The CAR-T field can rest easy, reassured by Wednesday’s positive interim results from bluebird bio’s Phase 1 dose escalation study in relapsed/refractory multiple myeloma.
The news comes just one week after its competitor Juno Therapeutics disclosed the death of two patients in a 12-person CAR-T trial, causing the company to immediately halt its clinical program. Juno’s bad news raised the total number of fatalities in the booming T-cell immunotherapy space to six.
Just over four months ago, the FDA put a temporary hold on the same Phase 2 ROCKET trial after two patients died of cerebral edema, the same cause of death in last week’s announcement. The FDA gave the all-clear five days later and allowed the company to resume, in what is now a very controversial decision.
For its part, bluebird bio reported no life-threatening side effects from its investigational CAR-T therapy, bb2121. In Wednesday’s news release, chief medical officer David Davidson said the program remains on track.

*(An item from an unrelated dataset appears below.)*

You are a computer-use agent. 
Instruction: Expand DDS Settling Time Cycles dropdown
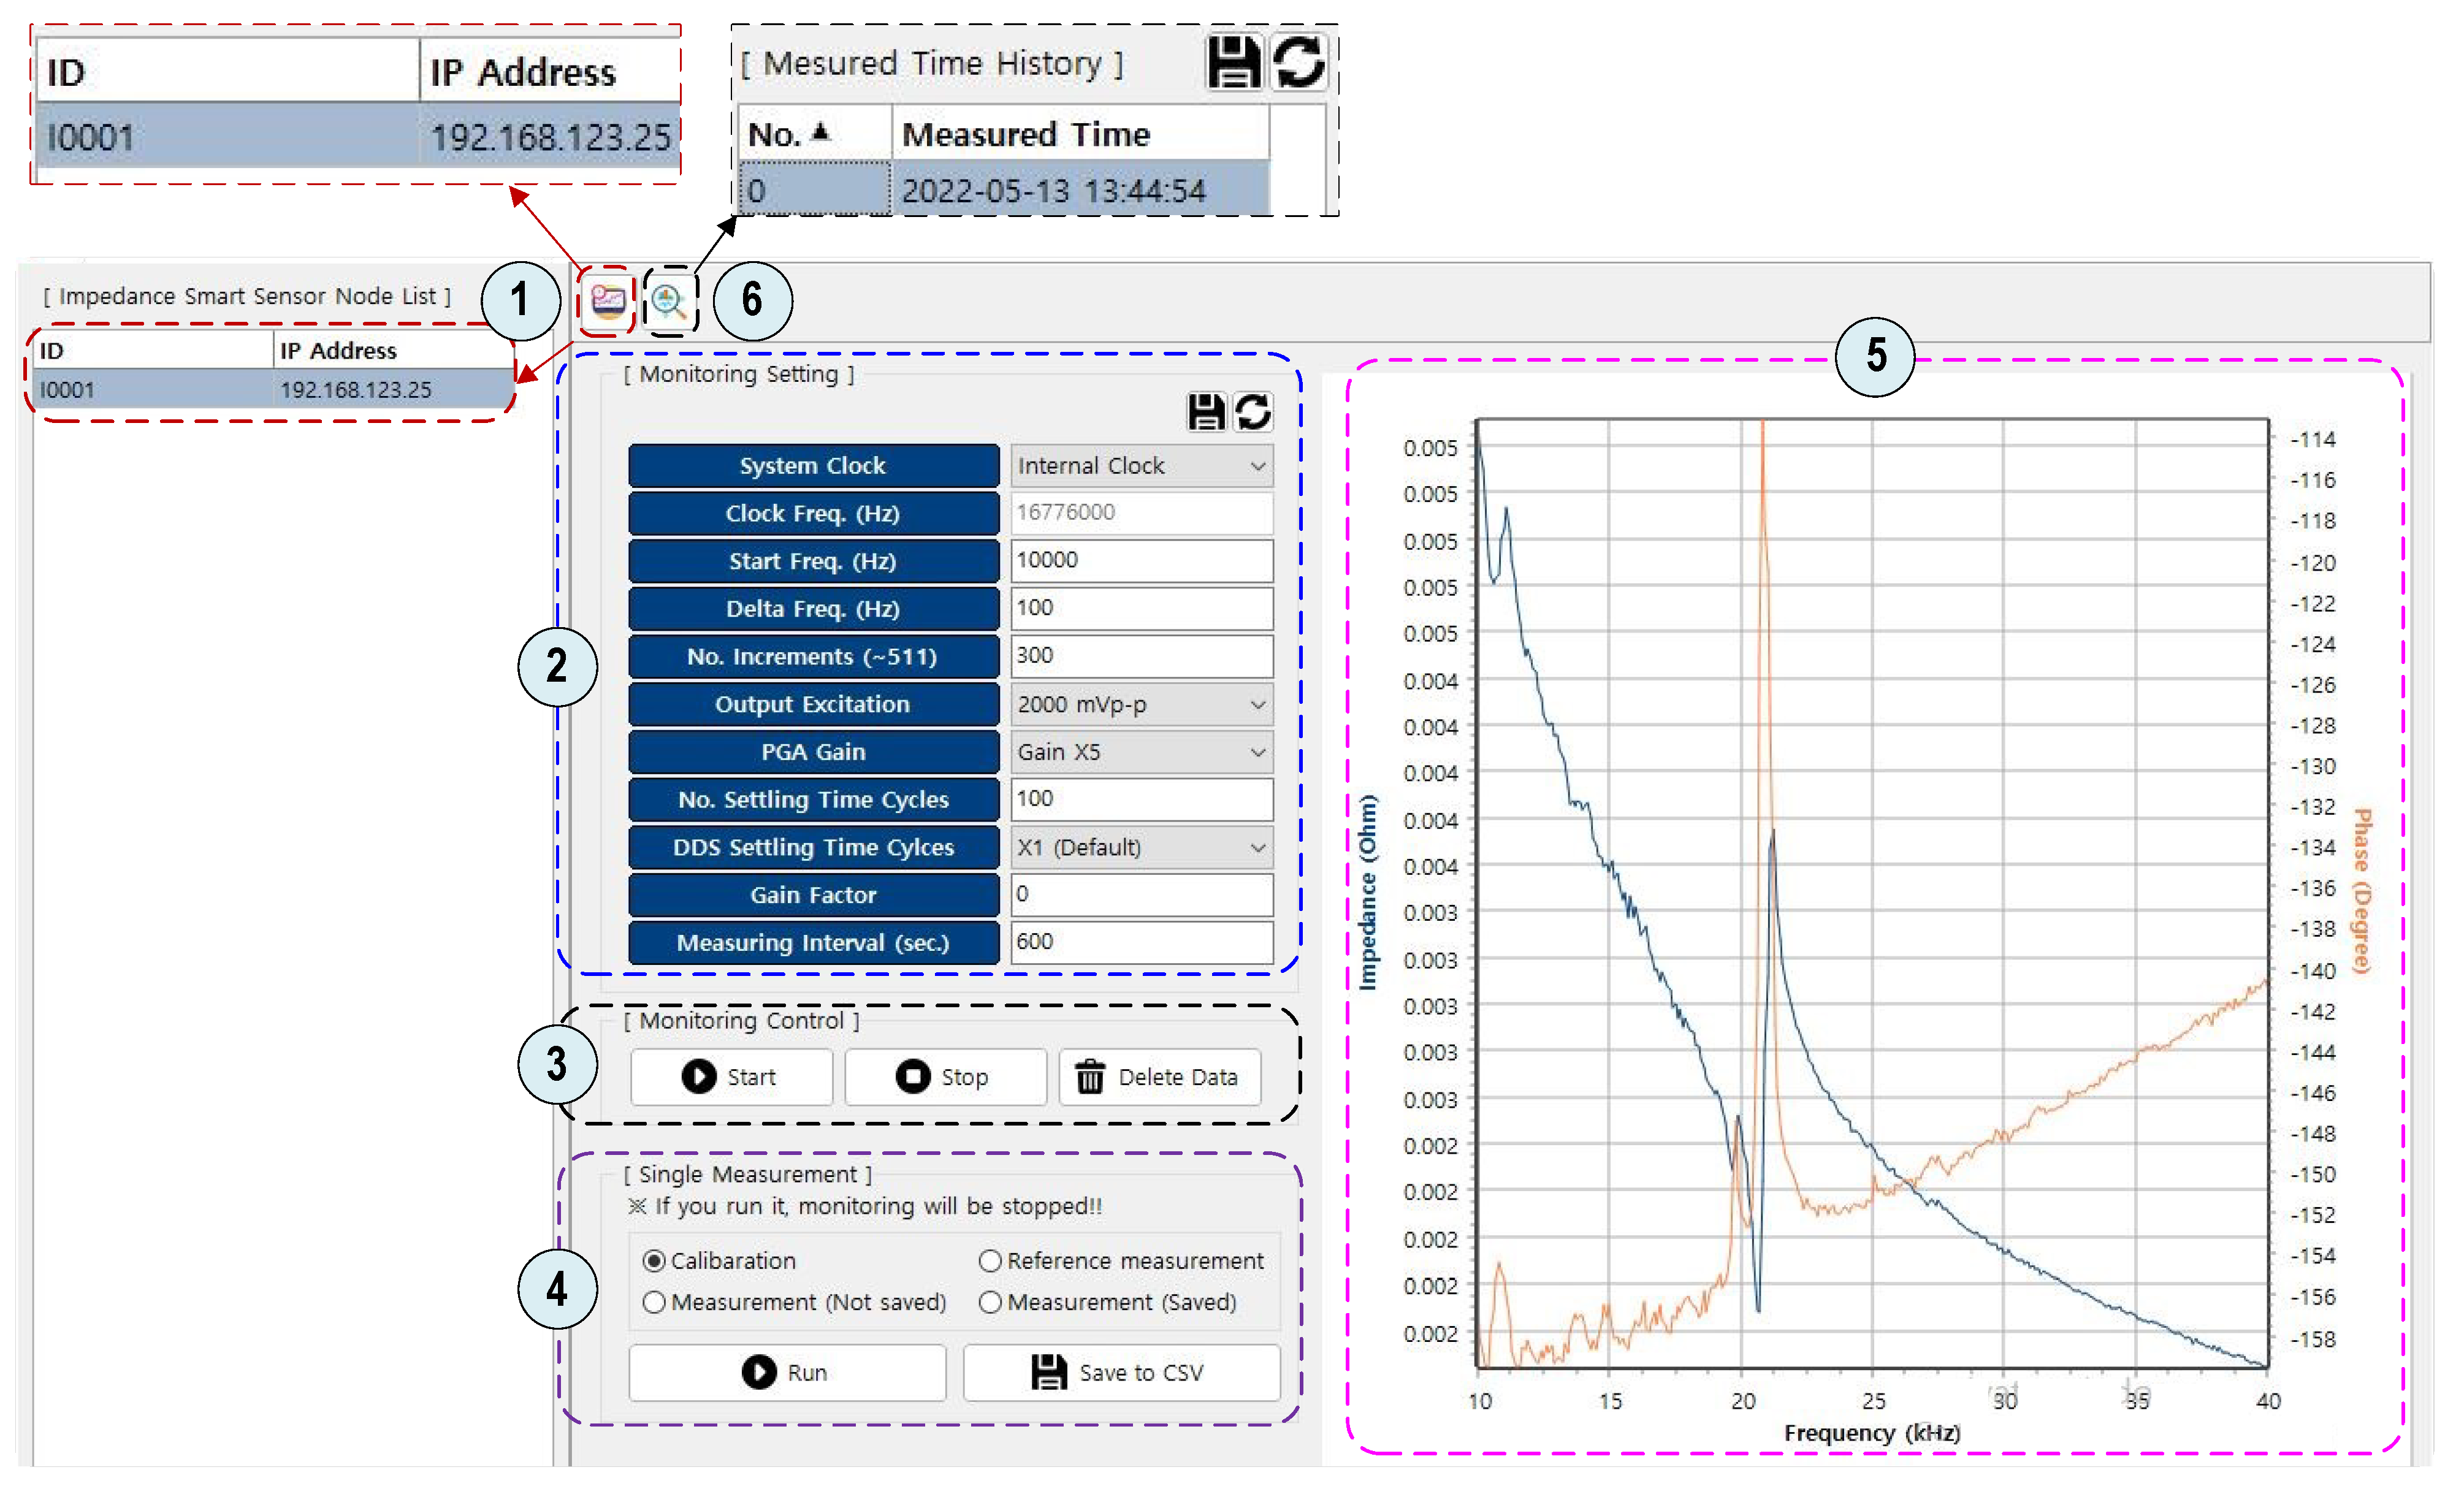[1141, 848]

“We are also encouraged by the safety profile to date, particularly the lack of severe cytokine release syndrome and neurotoxicity,” Davidson said. “In light of these positive data, and thanks to the multiple participating clinical sites and centralized manufacturing infrastructure we and our partner Celgene have built for this program, we anticipate efficiently completing the dose escalation stage of the trial and initiating the expansion cohort.”

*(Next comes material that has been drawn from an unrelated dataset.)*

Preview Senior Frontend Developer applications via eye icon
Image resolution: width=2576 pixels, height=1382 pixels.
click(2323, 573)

While bluebird’s program remains in an early clinical phase, it did present some evidence of efficacy.
According to the news release, all patients in its two dose cohorts achieved positive responses. The company also reported that an unspecified number of patients had “stringent complete responses and elimination of minimal residual disease.”
It is that glimmer of hope for a ‘cure’ in patients with terminal blood cancer that has driven the field at a furious pace over the last few years.
The treatment involves harvesting a patient’s T-cells and engineering them ex vivo to express chimeric antigen receptors, aka CARs. The enhanced T-cell population is then multiplied and reintroduced into the same patient. With their new protein receptor, the T-cells aggressively seek out and destroy cancer cells, effectively rallying the individual’s own immune system to combat the disease.
Unfortunately, the therapy can produce potentially fatal side effects in an extremely ill patient population. Juno’s patients reportedly died as a result of cerebral edema or swelling of the brain. Cytokine release syndrome can also occur as a toxic reaction to the flood of chemical messengers released by the engineered T-cells.
In August 2015, one of the most advanced CAR-T biotech companies, Kite Pharma, disclosed the death of one patient, though it quickly determined that the cell therapy was not the primary cause.